- Country: Uganda
- Location: Rwimi, Bunyangabu District
- Coordinates: 00°23′10″N 30°11′07″E﻿ / ﻿0.38611°N 30.18528°E
- Status: Operational

Dam and spillways
- Impounds: Rwimi River

Reservoir
- Normal elevation: 1,200 m (3,900 ft)

Power Station
- Commission date: October 2017
- Type: Run-of-the-river
- Turbines: 2
- Installed capacity: 5.54 MW (7,430 hp)

= Rwimi Hydroelectric Power Station =

Rwimi Hydroelectric Power Station, also Rwimi Power Station, is an operational 5.54 MW hydroelectric power station in the Western Region of Uganda.

==Location==
The power station is located on the Rwimi River, along the border between Kasese District and Bunyangabu District. This location lies near the town of Rwimi in Bunyangabu District, approximately 34 km, north of Kasese along the Fort Portal-Kasese-Mpondwe Road.

This location lies approximately 47 km, by road, south of Fort Portal, the largest town in the sub-region. The coordinates of Rwimi Hydroelectric Power Station are:0°23'10.0"N, 30°11'07.0"E (Latitude:0.386111; Longitude:30.185278).

==Overview==
Rwimi Hydropower Station is a mini-hydropower plant, with capacity installation of 5.54 MW. Eco Power (Private) Limited, the single largest power company in Sri Lanka, through its Ugandan subsidiary, Eco Power Uganda Limited was awarded the development rights to the project.

==Construction costs==
The construction costs were budgeted at US$21.1 million (initially US$20.9 million).

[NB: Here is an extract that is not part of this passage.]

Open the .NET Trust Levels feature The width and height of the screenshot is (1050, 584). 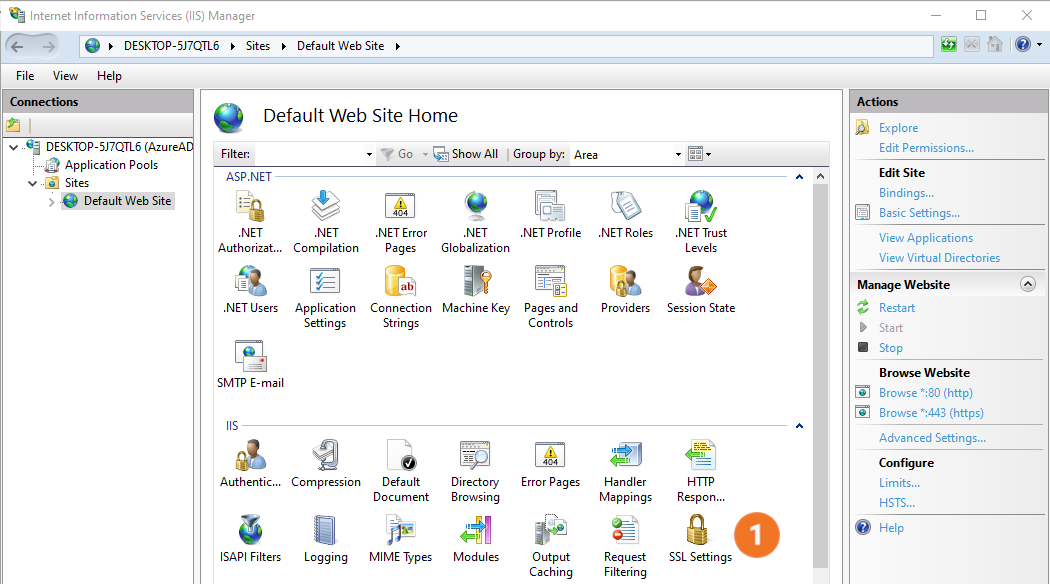click(x=700, y=222)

Of that, the Belgian Investment Company for Developing Countries (BIO), is lending US$13 million, Norfund is lending US$4.2 million (NOK:33.4 million), and GETFit Uganda is providing US$3.9 million through KfW.

==Construction timeline==
In October 2014, the Electricity Regulatory Authority (ERA), licensed nine new renewable energy projects. One of those nine, is Rwimi Power Station. Construction was expected to begin in December 2014 and last approximately 24 months. Construction began in July 2015, with a new date of starting commercial operations in the second half of 2017.